**What is asked:** Arrange the lines of the records as a JSON list of strings, one string per line, starting at the very beginning and ending at the line that contains "click(24, 180)". Skip blank lines and leave the pictures out.

**Extracted records:**
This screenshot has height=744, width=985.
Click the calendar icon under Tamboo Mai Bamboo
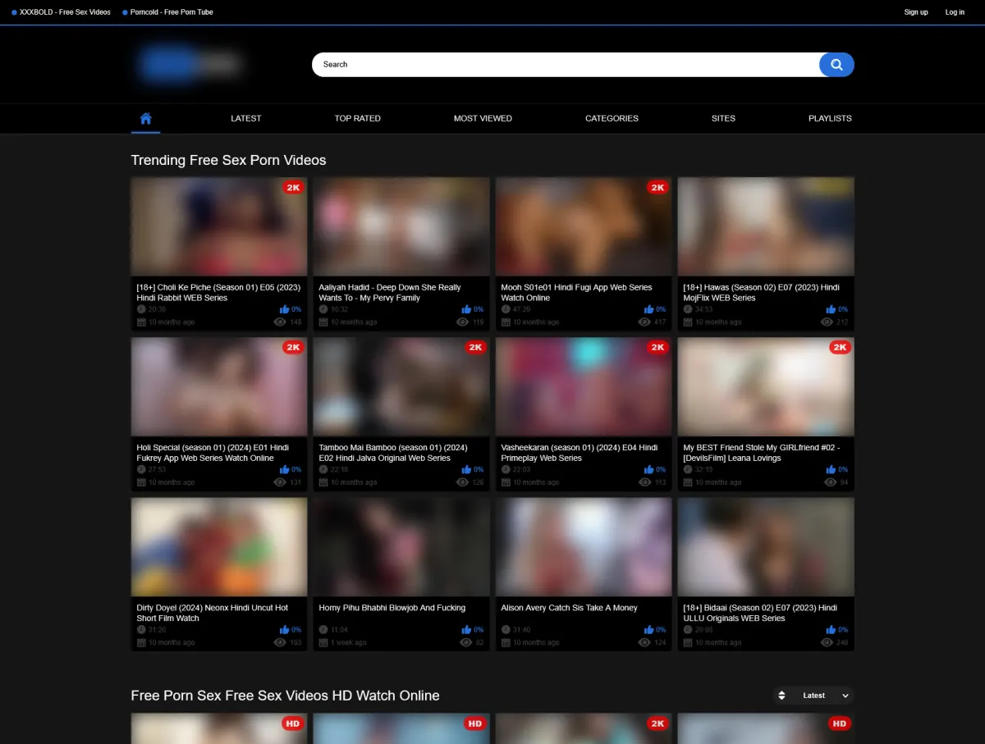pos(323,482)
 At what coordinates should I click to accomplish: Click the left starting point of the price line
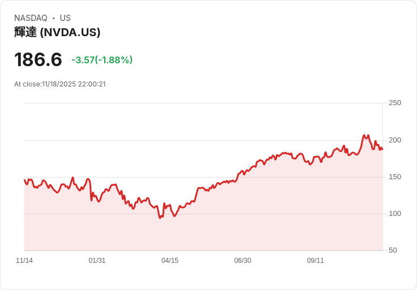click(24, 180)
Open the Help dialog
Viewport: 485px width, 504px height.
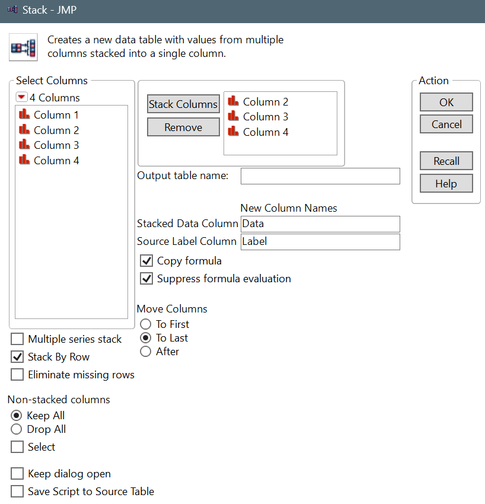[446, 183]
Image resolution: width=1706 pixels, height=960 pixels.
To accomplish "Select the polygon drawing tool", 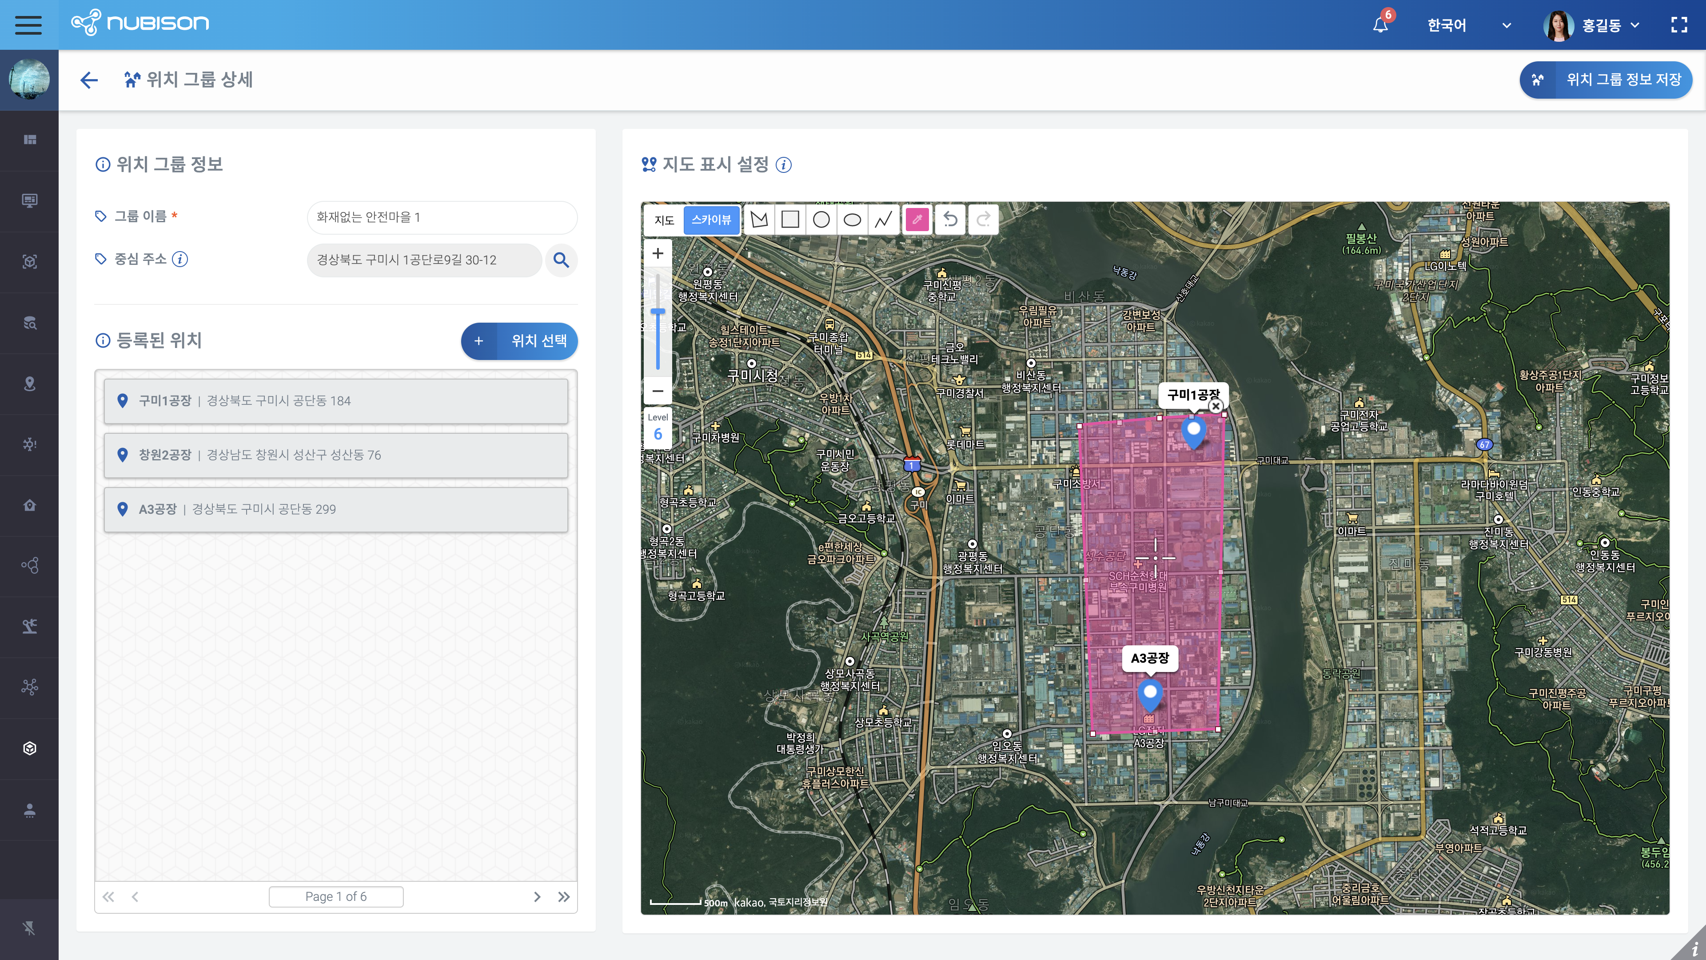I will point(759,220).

**Full answer:**
[
  "This screenshot has height=744, width=985.",
  "Click the calendar icon under Tamboo Mai Bamboo",
  "pos(323,482)",
  " At what coordinates should I click to accomplish: Click the left starting point of the price line",
  "click(24, 180)"
]